Easier way to count identical strings in a vector?

2019-03-01 11:19发布

问题:

I am trying to get an output of the number of all the identical strings in a vector as part of a much larger program. After a lot of research I have managed to put something together that works but it seems messy and I was wondering if there was a better way to do it.

#include <vector>
#include <string>
#include <map>
#include <algorithm>
#include <iostream>

using namespace std;

void setMap(string i);
void addMap(string i);
map<string, int> myMap;

int main()
{
    vector<string> myVector;
    string myArray[6]={"foo","foo","bar","roo","foo","bar"};
    for (int i=0; i<6; i++)
    {
        myVector.push_back(myArray[i]);
    }
    for_each (myVector.begin(), myVector.end(), setMap);
    for_each (myVector.begin(), myVector.end(), addMap);
    for (map<string, int, less< string >>::const_iterator iter = myMap.begin();
      iter != myMap.end(); ++iter )
      cout <<iter->first<<'\t'<<iter->second<<endl;
    return 0;
}

void setMap(string i)
{
    myMap[i]=0;
}

void addMap(string i)
{
    myMap[i]++;
}

This code works fine and gives me the output I was after but I'm not that keen on having to add 2 extra functions to make it work or having to make the map global. Any hints would be gratefully received.

回答1:

Well the simplest way to not have the extra functions and not have the map as global would be to not use for_each.

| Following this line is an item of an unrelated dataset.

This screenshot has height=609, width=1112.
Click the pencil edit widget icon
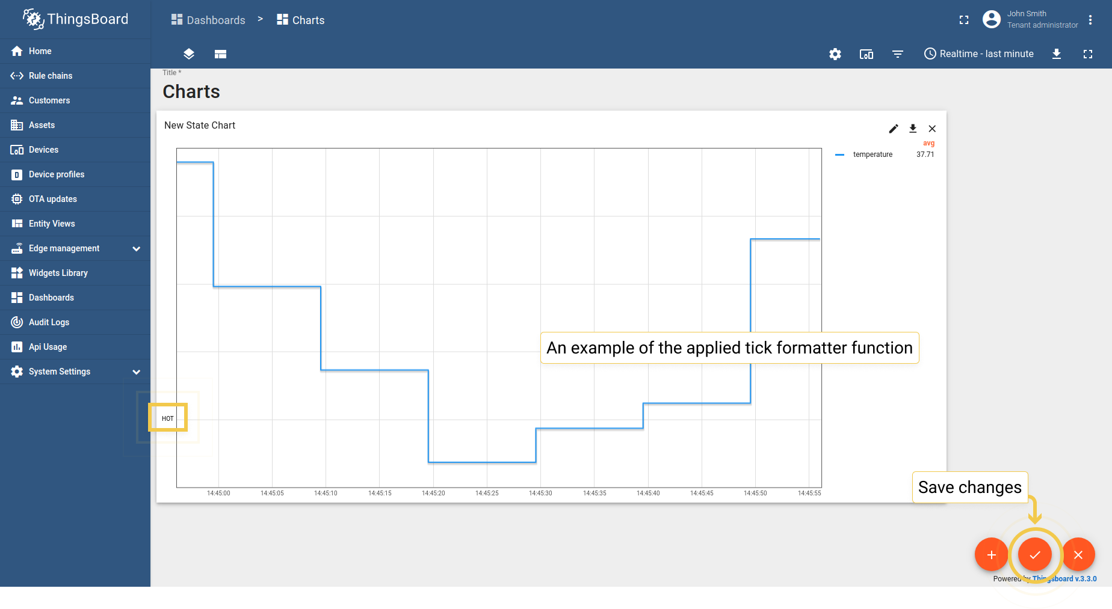coord(894,129)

for_each (myVector.begin(), myVector.end(), setMap);
for_each (myVector.begin(), myVector.end(), addMap);

becomes

map<string, int> myMap;
for (vector<string>::iterator i = myVector.begin(); i != myVector.end(); ++i)
    myMap[*i]=0;
for (vector<string>::iterator i = myVector.begin(); i != myVector.end(); ++i)
    ++myMap[*i];

Once you done that you could also remove the first loop

map<string, int> myMap;
for (vector<string>::iterator i = myVector.begin(); i != myVector.end(); ++i)
    ++myMap[*i];

since the map values will be initialised to zero anyway.

What made you think you had to use for_each anyway?



回答2:

Your setMap function is unnecessary.

Consider what this function does, should the map's key not be present.

void addMap(string i)
{
    myMap[i]++;
}

The expression myMap[i] will add a new key to your map.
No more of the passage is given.